Exercise brief:
Scan the material below for the string "computer". Report every line that has it.
(Records shown)
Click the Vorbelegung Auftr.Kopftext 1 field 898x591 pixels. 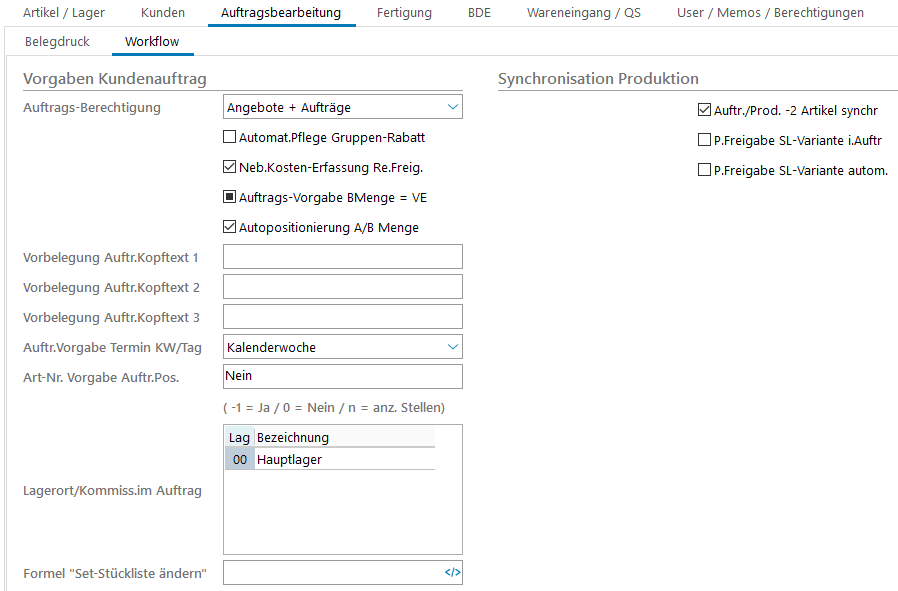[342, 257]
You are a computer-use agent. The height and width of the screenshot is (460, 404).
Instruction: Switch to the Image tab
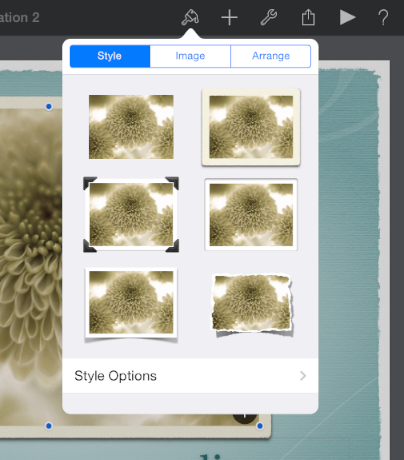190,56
(End Records shown)
(Records shown)
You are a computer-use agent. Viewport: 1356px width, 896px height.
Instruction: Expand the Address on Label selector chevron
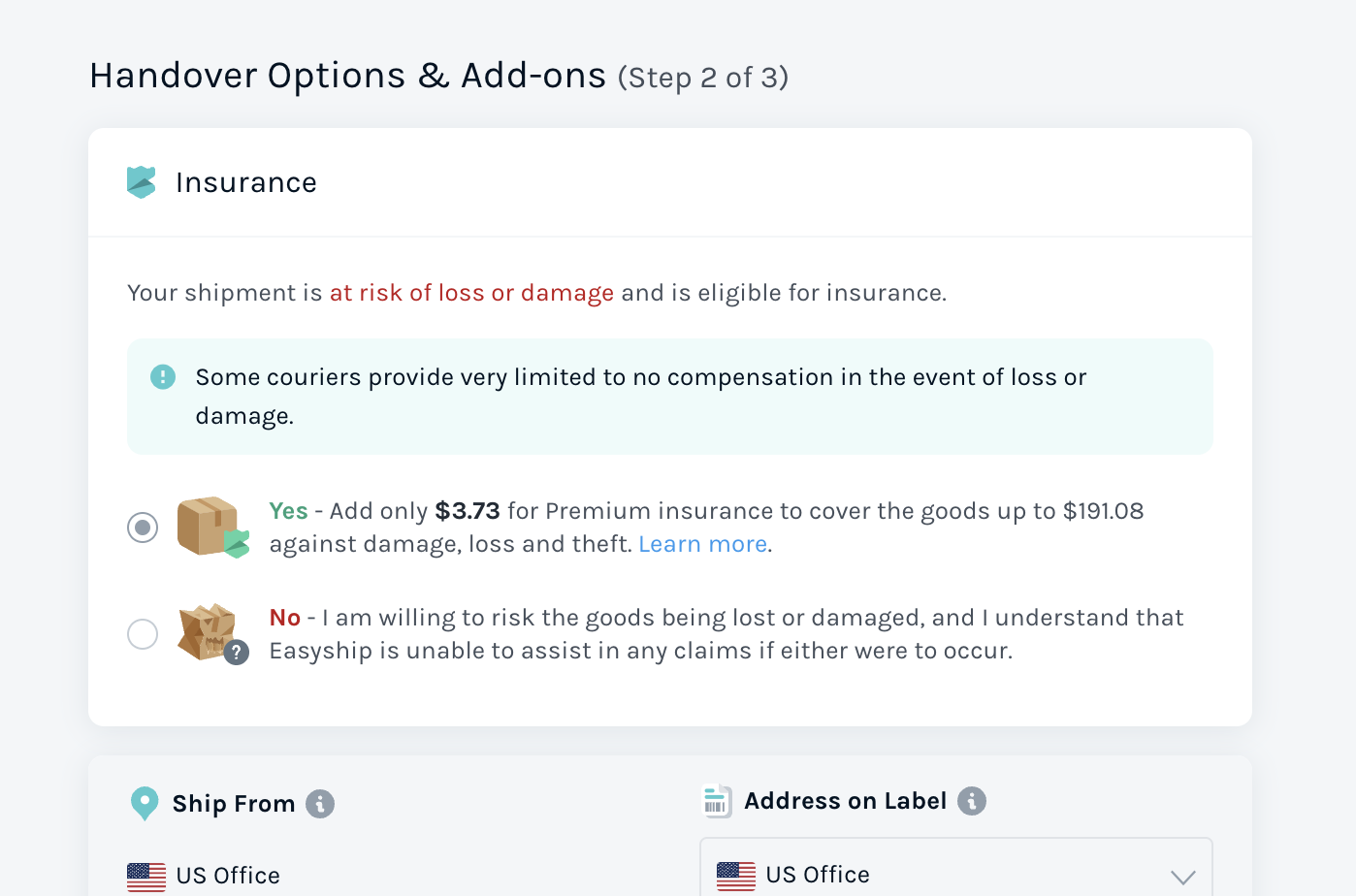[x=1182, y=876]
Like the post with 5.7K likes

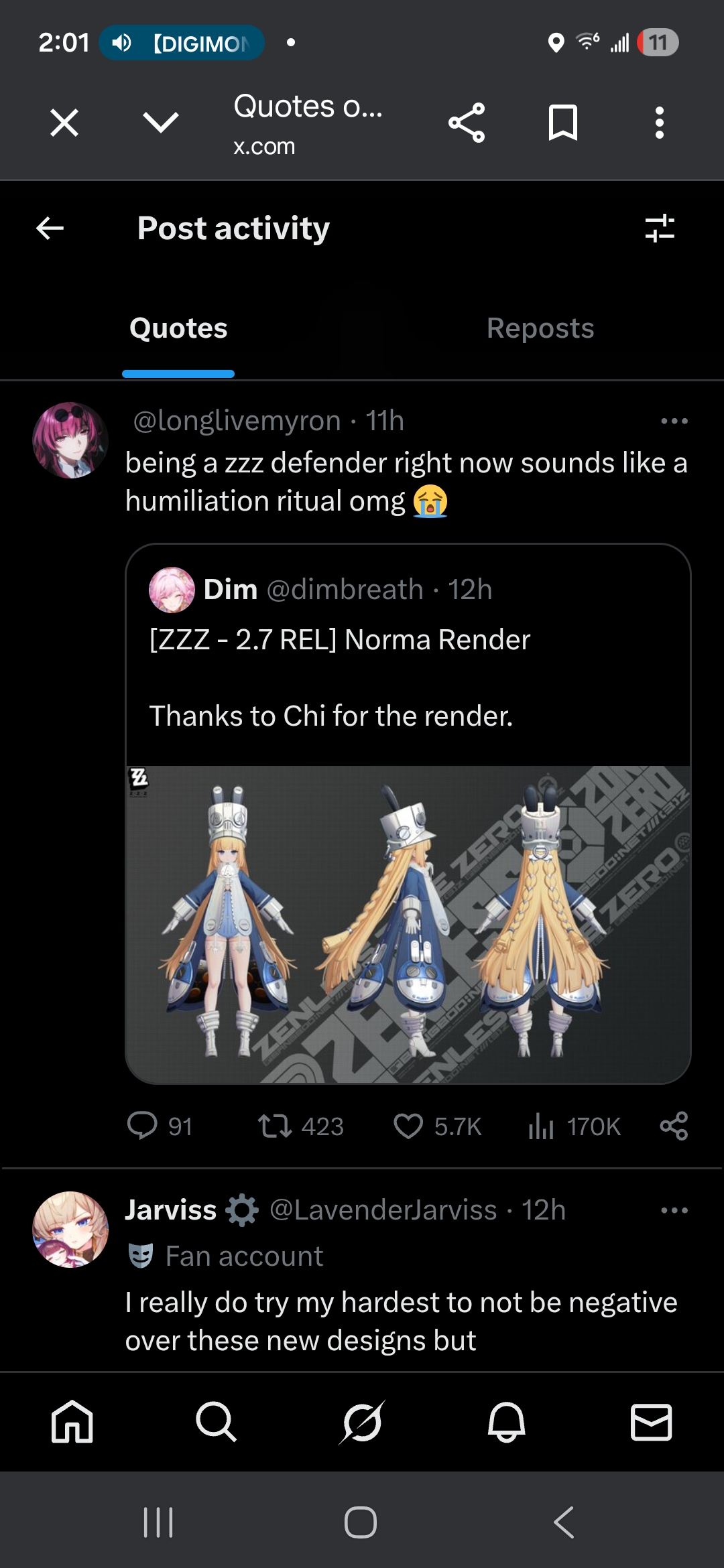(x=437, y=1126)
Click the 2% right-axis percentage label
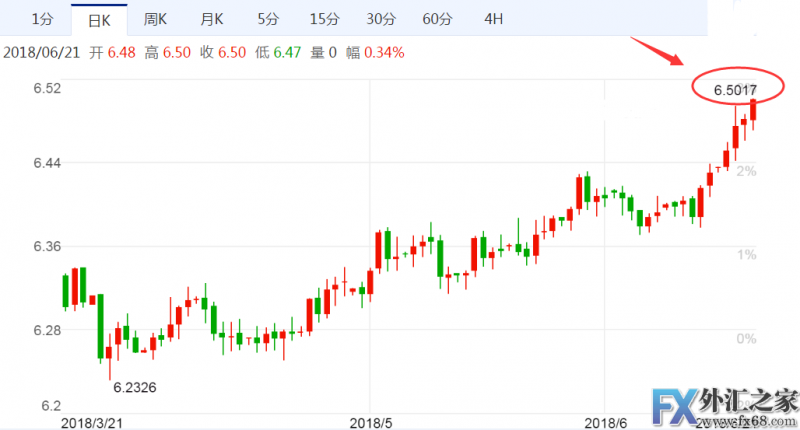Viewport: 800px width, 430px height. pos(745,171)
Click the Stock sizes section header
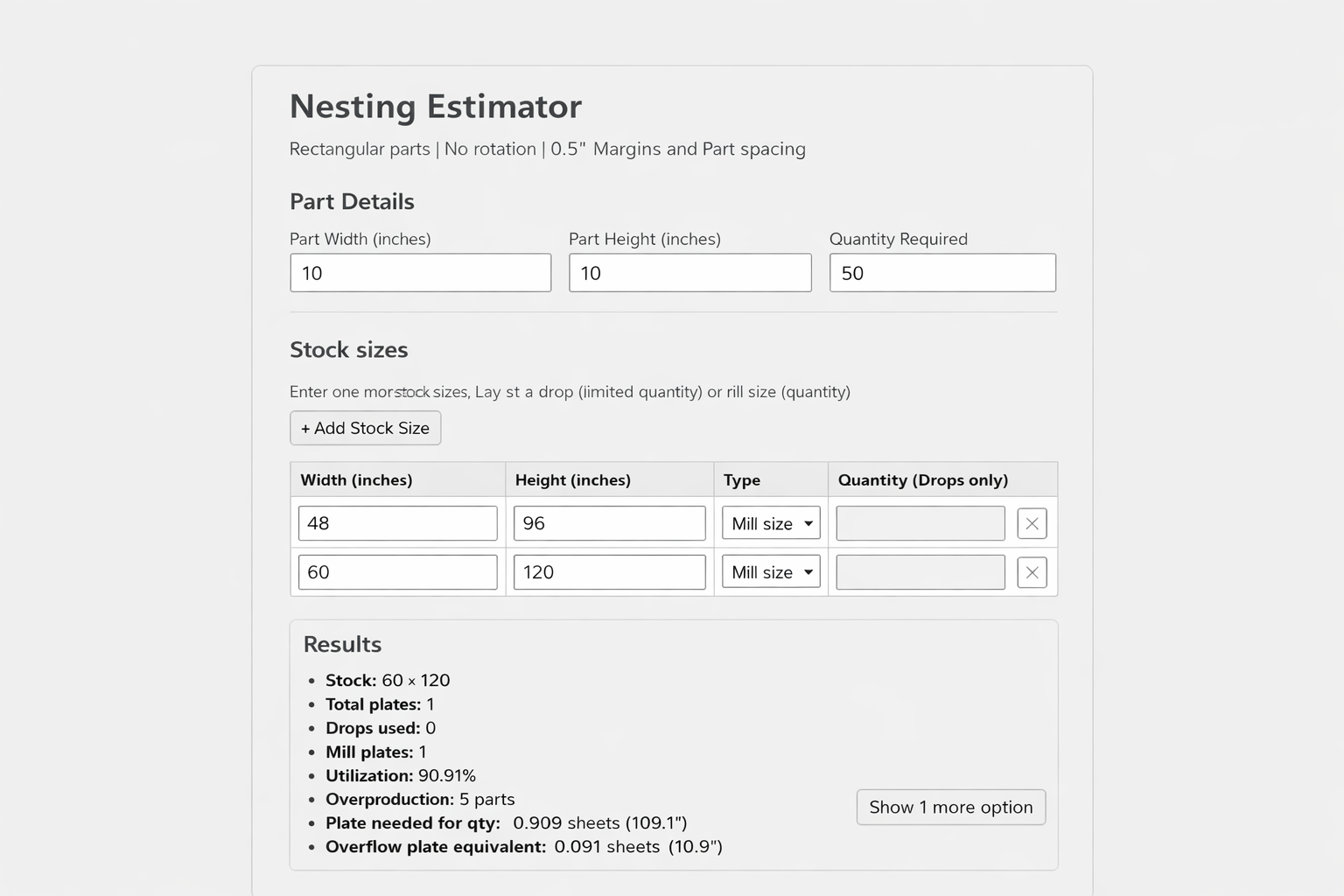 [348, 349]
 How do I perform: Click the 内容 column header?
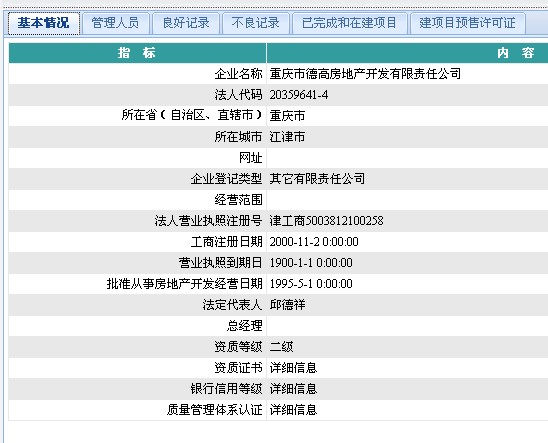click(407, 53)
(End Records shown)
(Records shown)
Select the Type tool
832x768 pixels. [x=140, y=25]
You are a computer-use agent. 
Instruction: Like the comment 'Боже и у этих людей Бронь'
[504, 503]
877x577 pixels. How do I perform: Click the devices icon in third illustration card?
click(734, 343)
(End Records shown)
Completed task:
You are a computer-use agent. The height and width of the screenshot is (460, 404).
You are a computer-use agent. Viewport: 1356px width, 896px height.
You are a computer-use agent. 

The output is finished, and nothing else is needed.